Sweet 16 as le Clos carves out more Games history

Chad le Clos toasted South African success in and out of the pool at the Commonwealth Games on Monday after rewriting the history books yet again.

The 25-year-old completed a butterfly hat-trick by romping to victory in the men's 100 metres final in a Games-record 50.65 seconds to become the most decorated Commonwealth Games swimmer of all time with 16 career medals. Le Clos, who shot to fame at the 2012 London Olympics when he floored Michael Phelps in the 200m butterfly, in one of the sport's great upsets, wanted to share his achievement with his team-mates on a big night for South Africa on the Gold Coast.

"That's 16!" le Clos told AFP after surpassing Australian great Susie O'Neill. "I'm very humbled. I knew had to win tonight -- a lot of pressure obviously going in as the favourite. James (Guy) I knew was going to come out guns blazing.

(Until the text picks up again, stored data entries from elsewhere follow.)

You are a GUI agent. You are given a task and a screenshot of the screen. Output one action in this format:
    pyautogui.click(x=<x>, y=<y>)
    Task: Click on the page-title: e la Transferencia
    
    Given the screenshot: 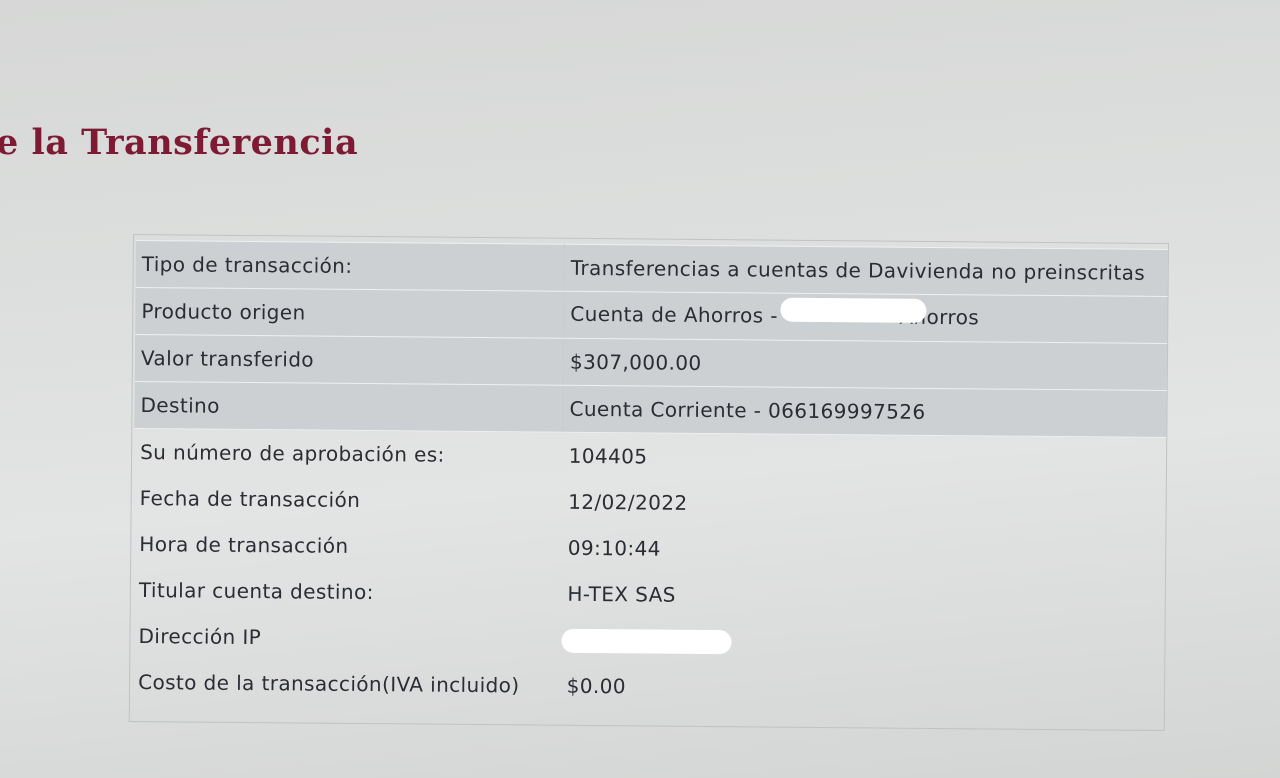 What is the action you would take?
    pyautogui.click(x=180, y=142)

It was a tight race but I kept my cool in the end."

"Awesome night -- I don't where to start," added the 25-year-old, pointing to Cameron van der Burgh's upset of world record-holder Adam Peaty in the 50m breaststroke, and Tatjana Schoenmaker's victory in the women's 100m breaststroke. "Cameron was phenomenal. That was one of the best performances I've ever seen him do. And then Tatjana, superstar, getting the double gold (in the 100 and 200m)."

Draped in a South African flag, le Clos also paid tribute to track sprinter Akani Simbine's shock victory over Jamaica's Yohan Blake in the men's 100m metres at the Commonwealth Games athletics, with Henricho Bruintjies taking silver. "We got gold and silver in the 100m -- unbelievable!" whooped le Clos, before returning to van der Burgh's stunning defeat of Peaty.

"But Cameron's win was very special. Knowing what he's been through in the last couple of years, especially with Peaty. "Obviously Peaty is the world record-holder, so for him to win that is unbelievable. You've got to tip your cap to Cameron."

Le Clos arrived in Australia hoping to become the most successful athlete in Commonwealth Games history. He was six medals behind shooters Mick Gault and Philip Adams, who lead the way with 18. Despite adding three gold and one silver to his haul, le Clos will now have to until Birmingham 2022 to overtake them after failing to medal in the 200m freestyle and the 4x100m free.

"If I get a (relay) medal tomorrow, I'll miss it by one but I've done everything that I could," said le Clos, contesting seven events in Gold Coast. "I'm very proud of myself personally. Nothing could have gone better for me this week. I couldn't ask for a better way to end."